I was asked recently, how come your blog isn't updated? I didn't have much of a reason except that I've lost the will to blog. After thinking about it a few more times, I figured maybe, I'll try again. It was always nice outlet. So without further adieu...
Considering bringing this piece back has caused a lot of reflections, reflections on what I used to blog about and its impact on others. People used to regularly read and assume, judge. I used to blog about daily life, in my mind, describing it in such boring ways. I used to talk about people and things we'd go through without using names (unfortunately that never proved to be worthwhile as I was never good at hiding my feelings). People used to go to my archive and read my previous, younger years. I used to recap, plan and provide my philosophical feelings on yesterday, today and tomorrow.
I guess what I'm saying is, I'm hoping things are going to be different now. I'm hoping I can bring more to the table and get more out of this so I can continue. I do not want to set the wrong expectation though, this may not last. And I won't feel bad one way or another.

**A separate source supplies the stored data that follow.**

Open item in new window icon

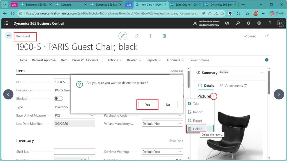pyautogui.click(x=267, y=36)
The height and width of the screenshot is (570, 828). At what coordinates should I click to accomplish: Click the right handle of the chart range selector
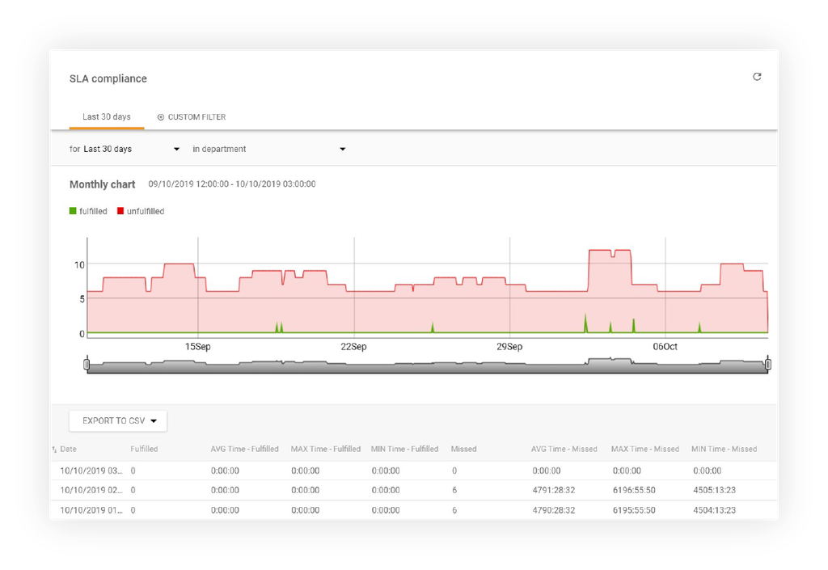point(767,365)
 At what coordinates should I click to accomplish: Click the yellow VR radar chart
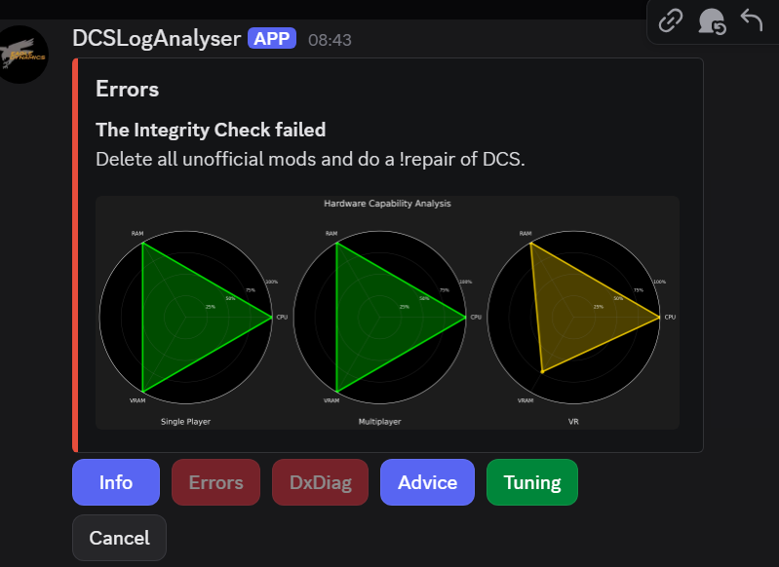point(573,317)
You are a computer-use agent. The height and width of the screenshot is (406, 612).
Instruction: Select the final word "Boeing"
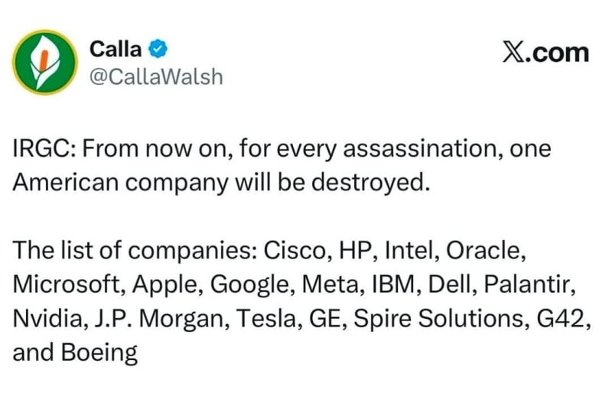[99, 353]
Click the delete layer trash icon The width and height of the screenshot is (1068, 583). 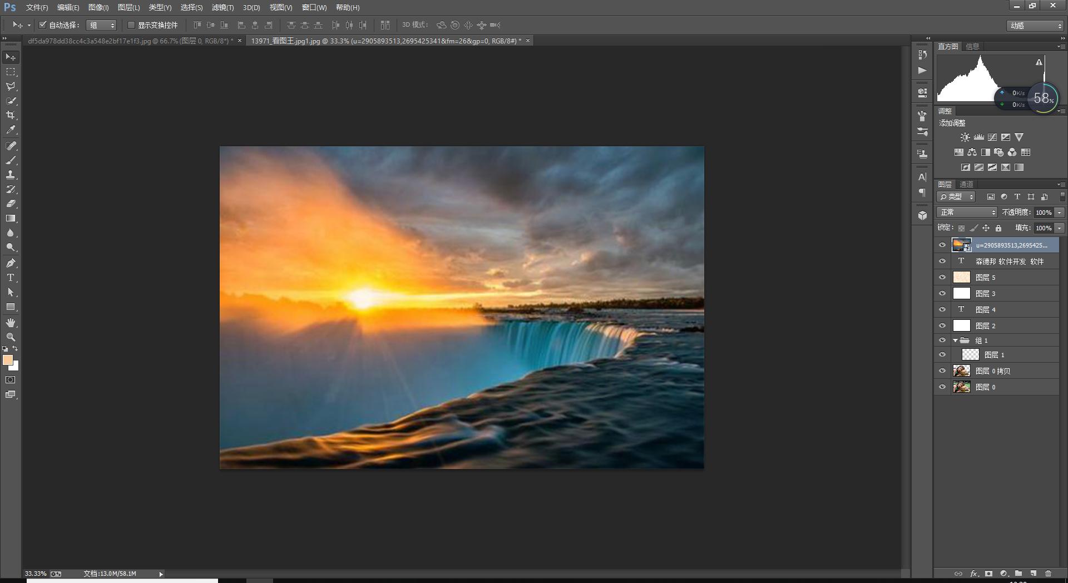point(1048,574)
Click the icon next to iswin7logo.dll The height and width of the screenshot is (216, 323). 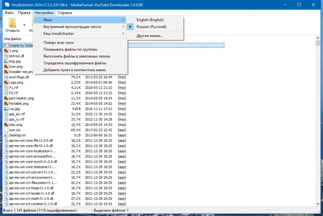tap(7, 77)
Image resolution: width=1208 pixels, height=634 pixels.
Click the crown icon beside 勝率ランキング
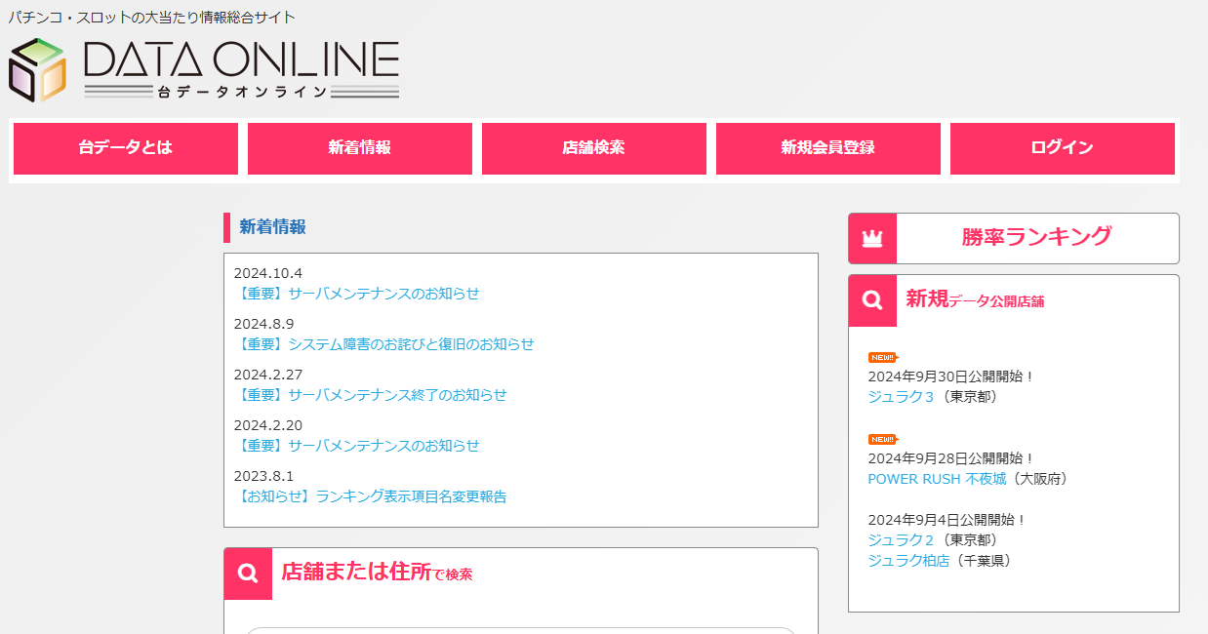(871, 238)
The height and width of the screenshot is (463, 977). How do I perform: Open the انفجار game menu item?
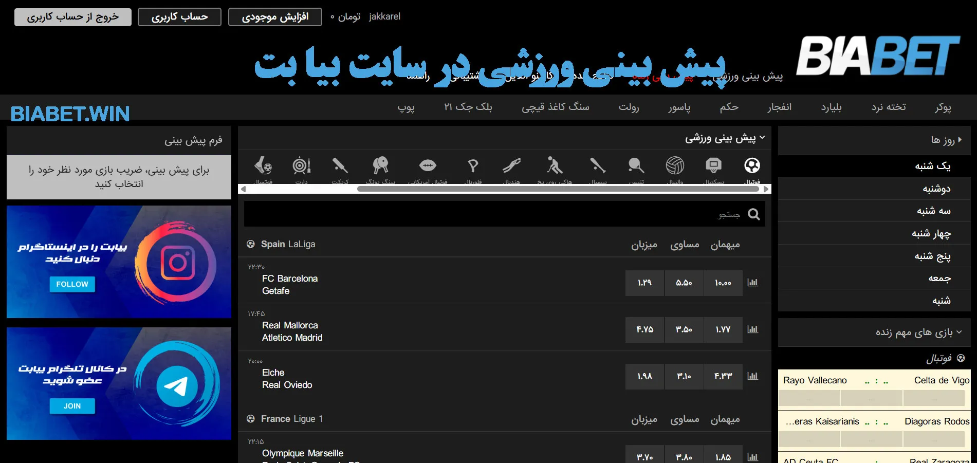(x=779, y=107)
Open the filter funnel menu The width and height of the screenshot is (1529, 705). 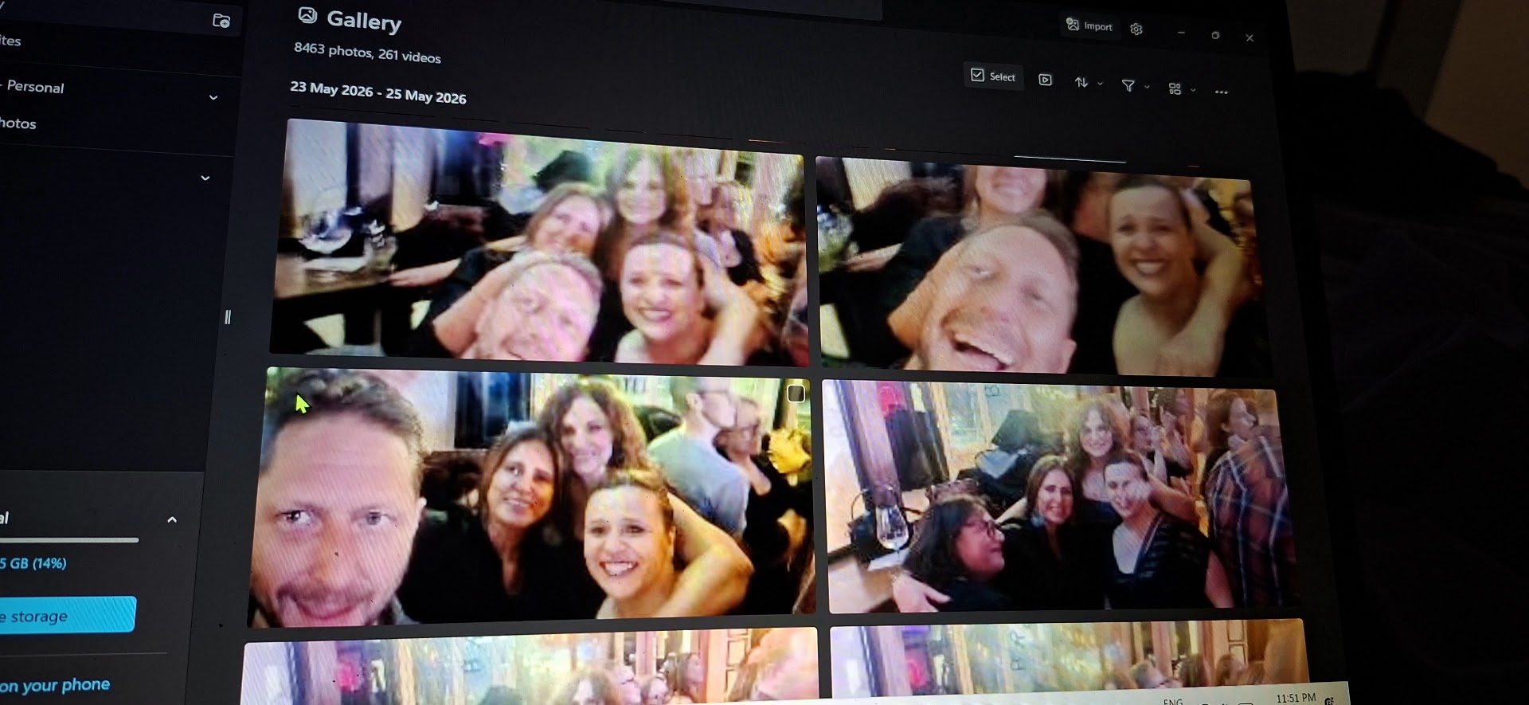click(1135, 85)
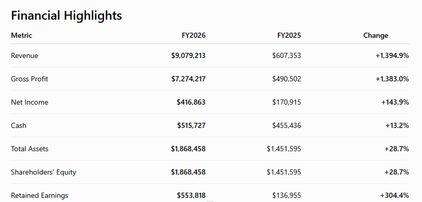
Task: Select the Revenue row label
Action: tap(24, 55)
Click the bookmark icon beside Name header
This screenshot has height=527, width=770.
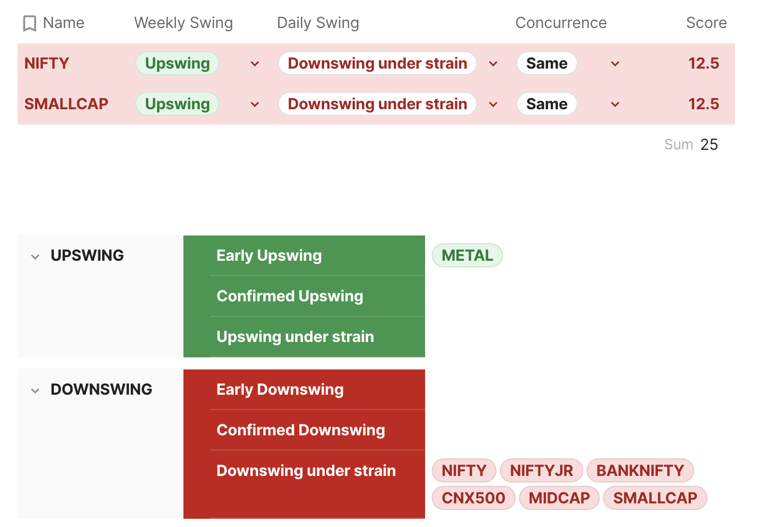point(30,24)
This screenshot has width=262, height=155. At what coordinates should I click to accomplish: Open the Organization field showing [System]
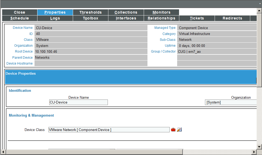pos(231,102)
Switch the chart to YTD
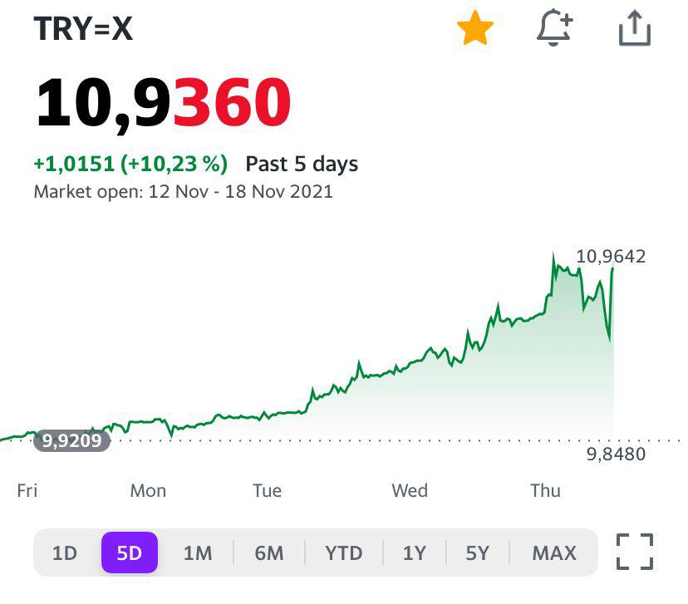The width and height of the screenshot is (688, 604). (x=344, y=552)
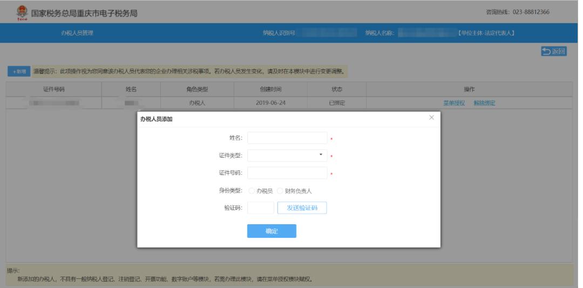Confirm with the 确定 button
The image size is (583, 288).
point(272,231)
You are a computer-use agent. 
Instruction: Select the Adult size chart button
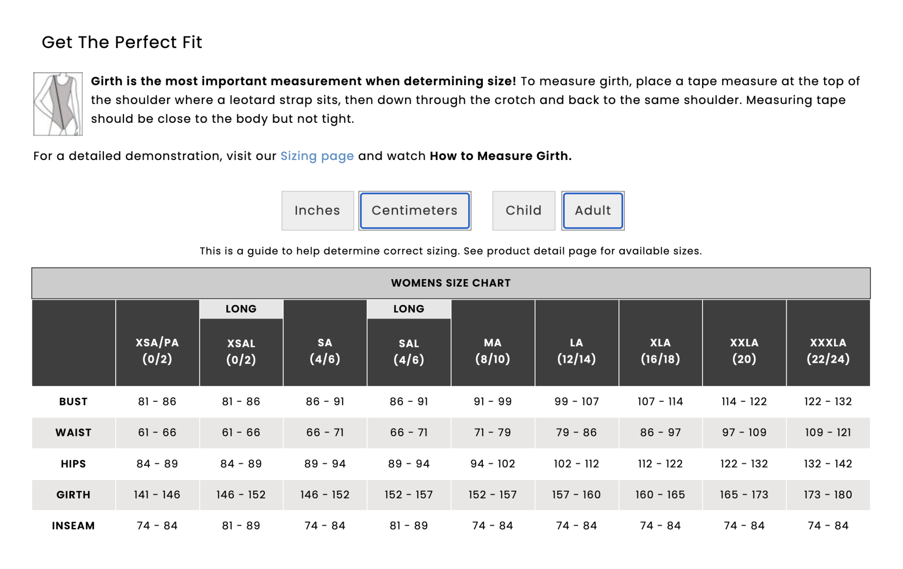pos(592,210)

What I would like to discuss today is the concessions we make for those that we love. I recently spoke with a good friend to find out this person's relationship that is now in shambles. This person has made so many concessions in their relationship that they now find it has gone so fair that it is likely to end. How is it that we allow ourselves to get to this place with those we love. They say love is blind... that love knows no boundaries... love is patient... love is kind, etc. Of all the things we hear about, we don't hear that love is ever logical or rational. I suppose those things that are logical are not usually very exciting. Going back to my friend's shambles, I hope I don't get this way but I think that's very unfair to say. It's unfair to assume I will be more intelligent. It's unfair to assume, I will see when the concessions go too far. And yet, we sit back and say, that's so sad and how can they continue their relationship. Maybe it is because of love. Maybe it is because people like companionship. Or maybe simply because it's easier than breaking each others heart. My thought doesn't go much further here except that I wish my friend well in the situation. I wish them both well and that if it does end up ending, that they both find a better place and a better person that is on their team. Because ultimately, the majority of us just want someone we can be a team with, someone that will love us with all of our faults and someone that will be loyal and above all, make us laugh. That's not too much to ask right?